Perhaps Network Rail had this in mind when they introduced a booklet called “Speaking Passenger”. Unfortunately, as history has shown us, they are all talk and no action. This “initiative” was recently reported in The Times and noted that Network Rail has banned the staff from referring to passengers as passengers. The article notes that, “according to 134 pages of guidance (only a train company would need to have that much verbiage) issued to staff by the company, the word has become ‘too formal’. It lists formal words to avoid such as ‘passengers’, ‘purchase’, ‘onboarding’ and the phrase ‘rest assured’. Perhaps they should also consider banning that truly appalling and lame phrase, ‘see it, say it, sorted’.

It goes on to say that “Network Rail hopes that the use of more ‘everyday language’ will reduce the frustrations that customers feel when journeys are disrupted or delayed – 370,000 trains were cancelled or part-cancelled last year”

As a nation, the precipitous and continual decline in customer service reflected in air travel screwups, financial service system failures, water company supply disasters and myriad other business missteps, means we are faced with these disruptions on an increasingly regular basis. However,  they are not yet daily occurrences compared with the crap shoot that commuters face every day not knowing whether their train will be delayed or cancelled.

We’ve become used to weasel words and empty platitudes from the rail industry, especially from the ironically and perversely named, Rail Delivery Group, who have delivered nothing but dividends for the train company shareholders and misery for passengers (I don’t know if they have banned the word yet, but it’s clear that they care little for the travelling public regardless of the word they use). No amount of semantic gymnastics will ease the tension and reduce the mental and financial pain that are often the result of missed appointments, late meetings and rescheduled travel, regardless of the Delay and Repay schemes that are often too complex and time consuming for many to bother with. Which of course the train companies have designed and count on to stem the loss of revenue from their laziness and incompetence. Even if you have the time on your delayed journey, the lack of Wi-Fi on the train, or a seat to complete the transaction comfortably, another daily occurrence, will make that impossible.
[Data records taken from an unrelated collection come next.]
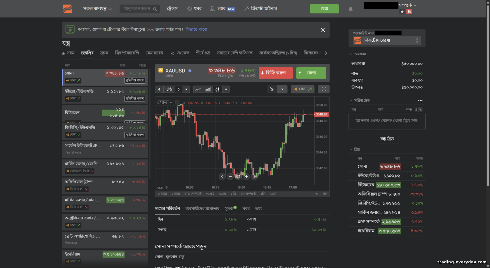Select the area chart type icon
Image resolution: width=490 pixels, height=268 pixels.
coord(208,89)
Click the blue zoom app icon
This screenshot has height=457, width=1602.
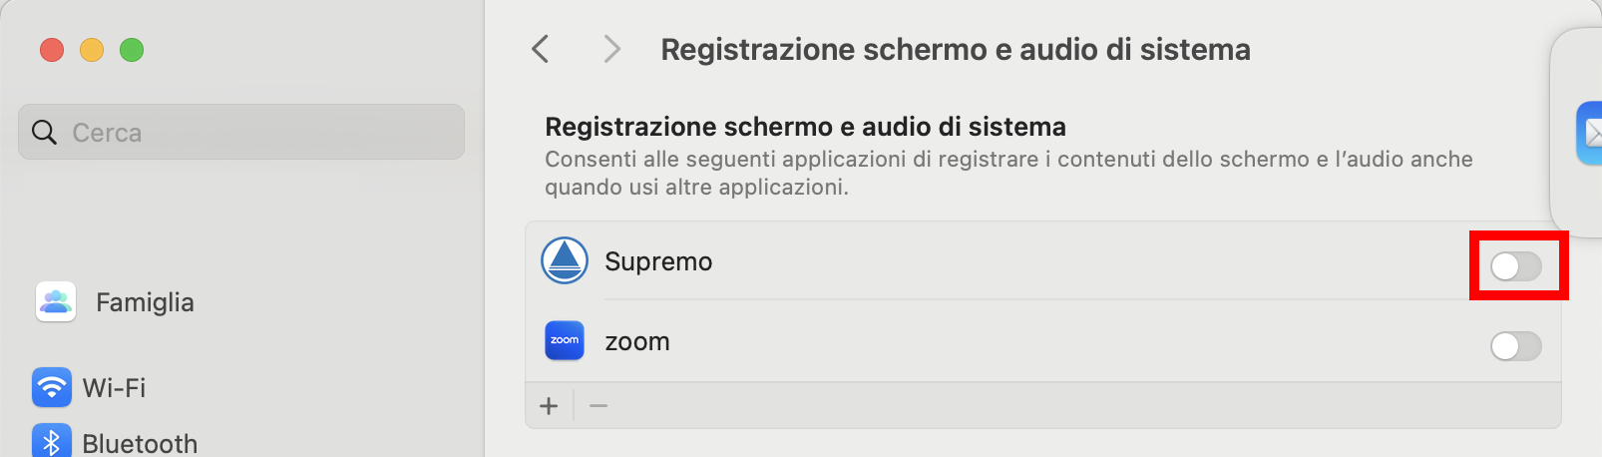pos(565,341)
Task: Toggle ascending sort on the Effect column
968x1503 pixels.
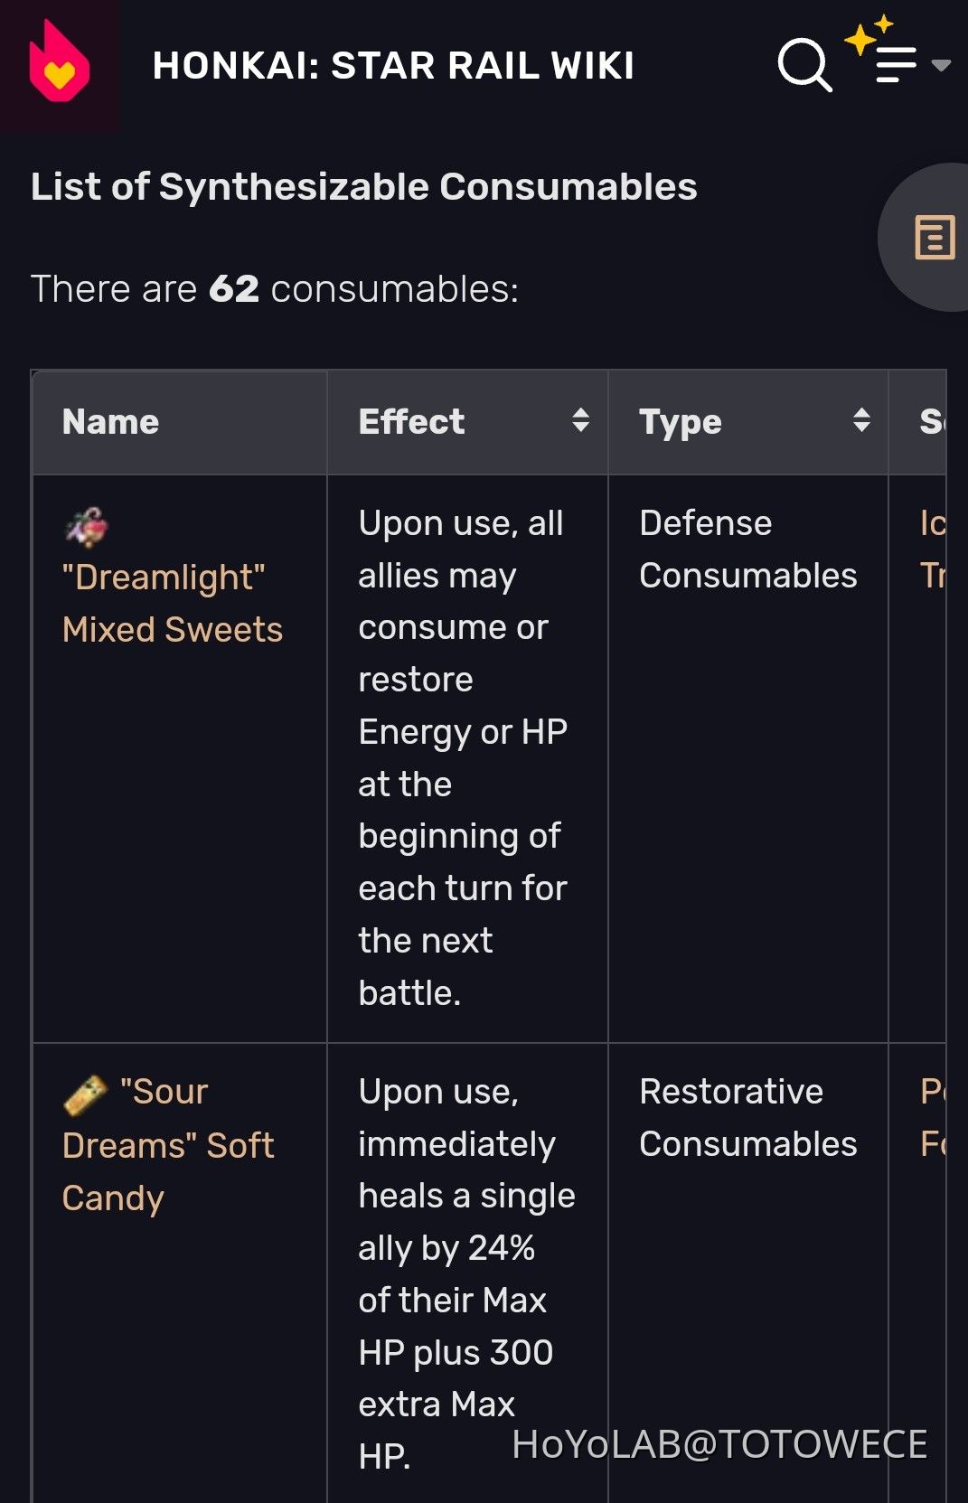Action: (579, 414)
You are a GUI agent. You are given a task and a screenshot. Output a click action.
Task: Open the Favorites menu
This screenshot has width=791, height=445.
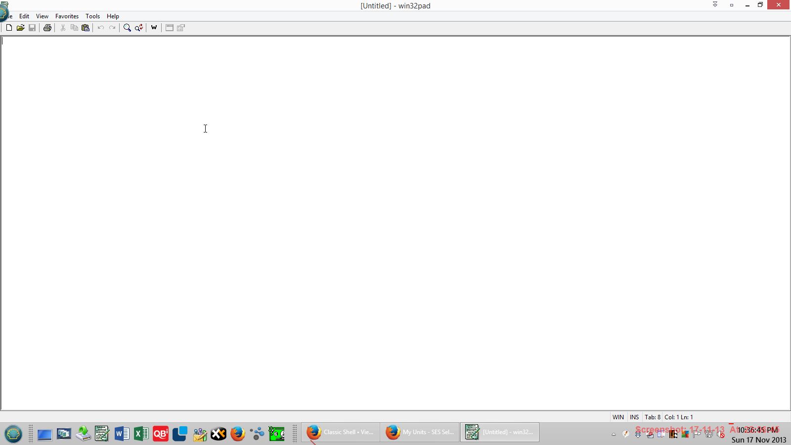(x=67, y=16)
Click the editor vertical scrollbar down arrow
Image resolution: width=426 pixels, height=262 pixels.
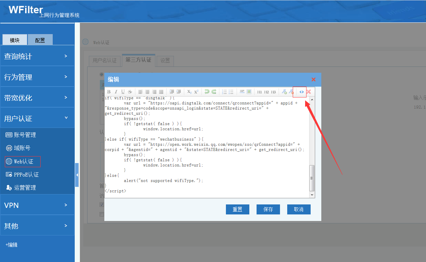point(312,195)
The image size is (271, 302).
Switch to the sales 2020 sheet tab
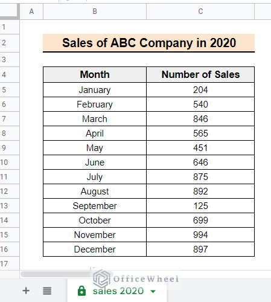tap(117, 291)

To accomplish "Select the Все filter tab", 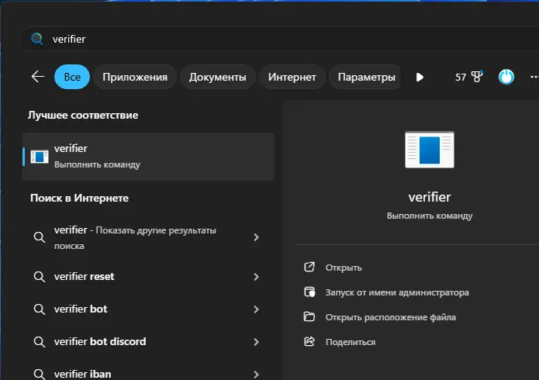I will (72, 77).
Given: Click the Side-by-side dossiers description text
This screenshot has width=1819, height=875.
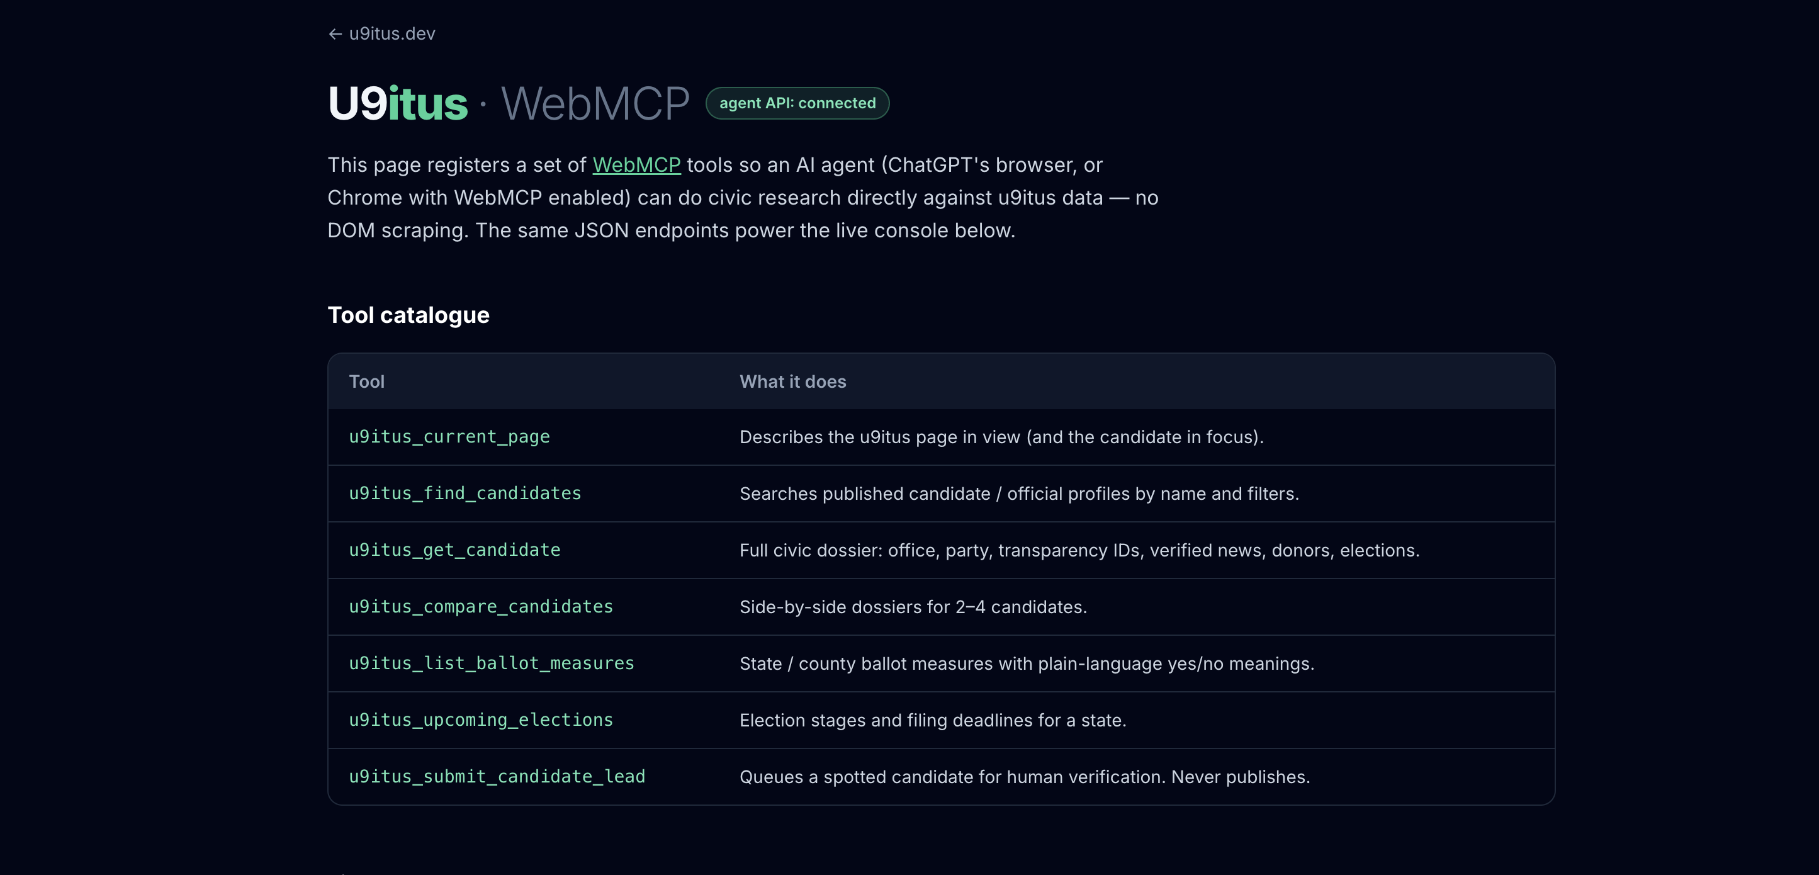Looking at the screenshot, I should pyautogui.click(x=913, y=607).
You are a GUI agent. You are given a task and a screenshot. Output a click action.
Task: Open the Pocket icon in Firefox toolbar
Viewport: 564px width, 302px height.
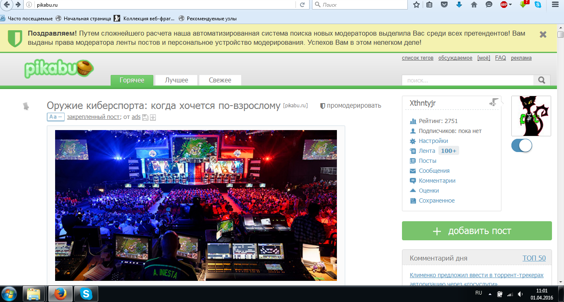tap(444, 5)
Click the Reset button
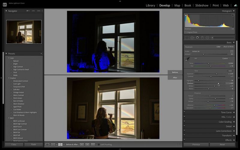 coord(222,145)
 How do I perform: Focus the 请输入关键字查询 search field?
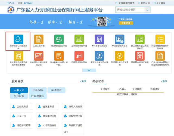point(129,10)
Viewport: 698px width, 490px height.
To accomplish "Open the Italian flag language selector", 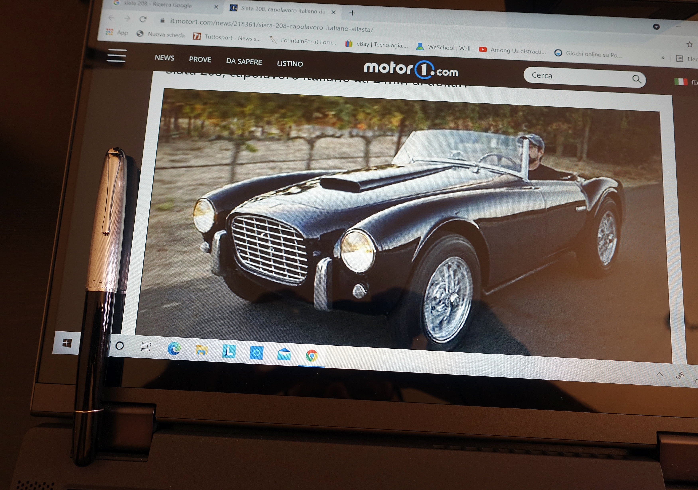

We wait, more in hope that anticipation, to see if Great British Railways, the publicly owned body that will be the long-term replacement for the previous privatised rail franchising system will bring any positive changes. In the meantime, and with the knowledge that the rail industry is actually run (into the ground) by the unions perhaps they will adopt an equally passive tone to justify their increasingly militant and customer service adverse actions, and we might soon be getting something like this.

‘Driver Smith has politely declined an invitation to join his train at the depot due to a slight cold and therefore we must regretfully withdraw this train from service and leave you to wait in vain on the platform with your fellow non-passengers for another hour. We hope that our pleasant tone will reduce your anger and mitigate the fact that once again you will be late for dinner and not be able to see your children before bedtime’.

As with the water companies, the historical lack of infrastructure investment in points, signalling, and track has been a major impediment to any improvement, and this is the reason that Network Rail is hoping to distract us with this pathetic exercise in self-promotion. With Peter Hendy, former Network Rail chairman, taking a role as a minister of state in the Department for Transport( DfT) his ‘track’ record is not going to inspire confidence that it will ‘signal’ positive changes any time soon. With the “black hole” in the country’s finances to fall back on, it’s likely that the only thing to run on time will be the DfT press releases, which regardless of the ‘warmer’, ‘shorter’ and ‘clearer language’ that Network Rail promises to use, won’t include the words and language that most of us use when once again there is ‘points or signal failure’, to delay our journey.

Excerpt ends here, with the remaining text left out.